There is a country-wide uproar in Uganda after its parliament passed the Excise Duty Amendment Bill, which has caught the world’s attention as a move that could curtail not only freedom of speech but the gains the country has made to make internet affordable for all.

The law compels users of social media platforms such as WhatsApp, Viber, Facebook and Twitter to part with a daily fee of approximately US$ 0.05. In addition, mobile money users will pay 1 percent excise fee on all transactions (this has now been reduced to 0.5 percent).

Even in the midst of great opposition from social media users in the country, a growing trend is being witnessed in Africa from internet shutdowns to imposition of taxes on various technology tools. Whether the reason is to create new revenue streams for government or to fight fake news fuelled by social media, the move to impose tax on technology seems not to be informed by the benefits of making such tools cheaper and more accessible, but by desperation. Tanzania, Kenya, Democratic Republic of Congo and Uganda are the latest countries to have an onslaught against the use of social media and blogging.

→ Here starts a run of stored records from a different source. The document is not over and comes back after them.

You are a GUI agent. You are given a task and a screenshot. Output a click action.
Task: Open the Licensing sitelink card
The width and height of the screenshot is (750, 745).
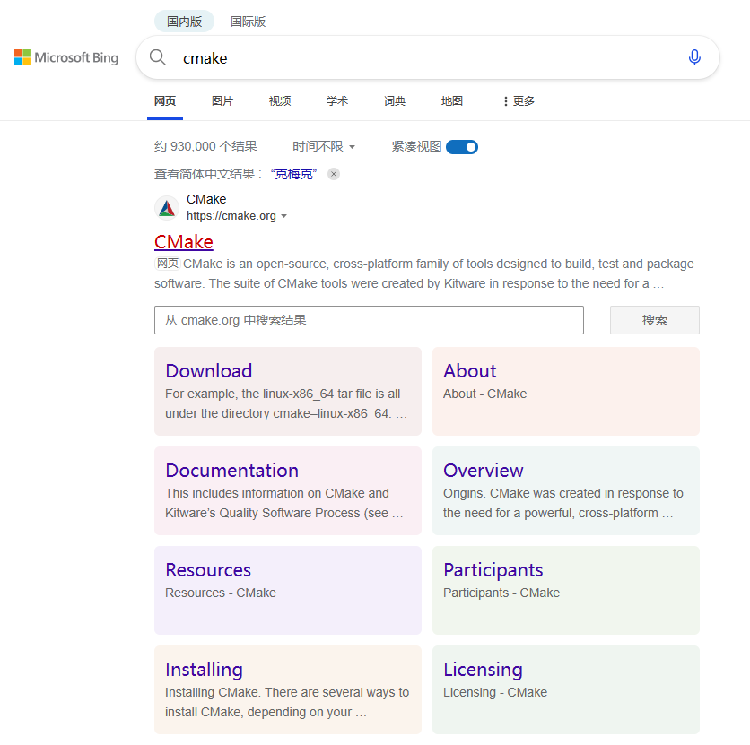(483, 669)
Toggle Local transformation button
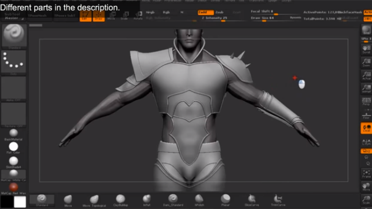372x209 pixels. 366,128
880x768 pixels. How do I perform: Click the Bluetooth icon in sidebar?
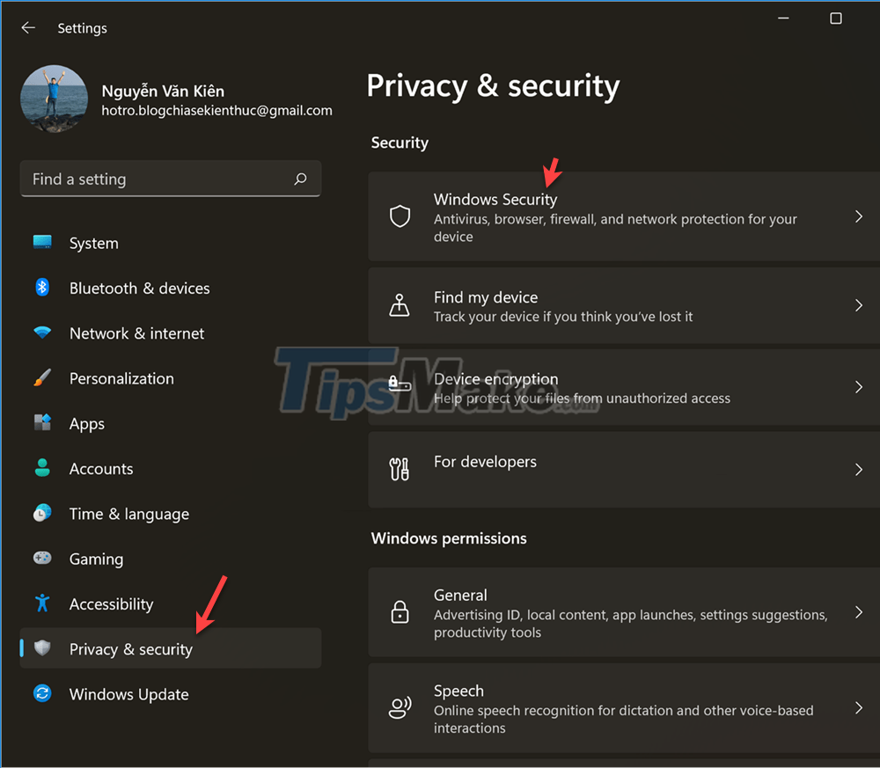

The Kenyan government has increased the excise fee on all mobile money transfers from 10 percent to 12 percent. There is also legislation that would see internet bloggers and ICT practitioners register with a government body and pay a yearly fee to use any IT tool.

Tanzania has already passed and implemented its version of Kenya’s registration of internet users. One of the biggest online news site, Jamii Forums, had to shut down due the implementation of the new law, Electronic and Postal Communications (Online Content) Regulations 2018 that looks to charge US$930 for certification for all bloggers and content generators online.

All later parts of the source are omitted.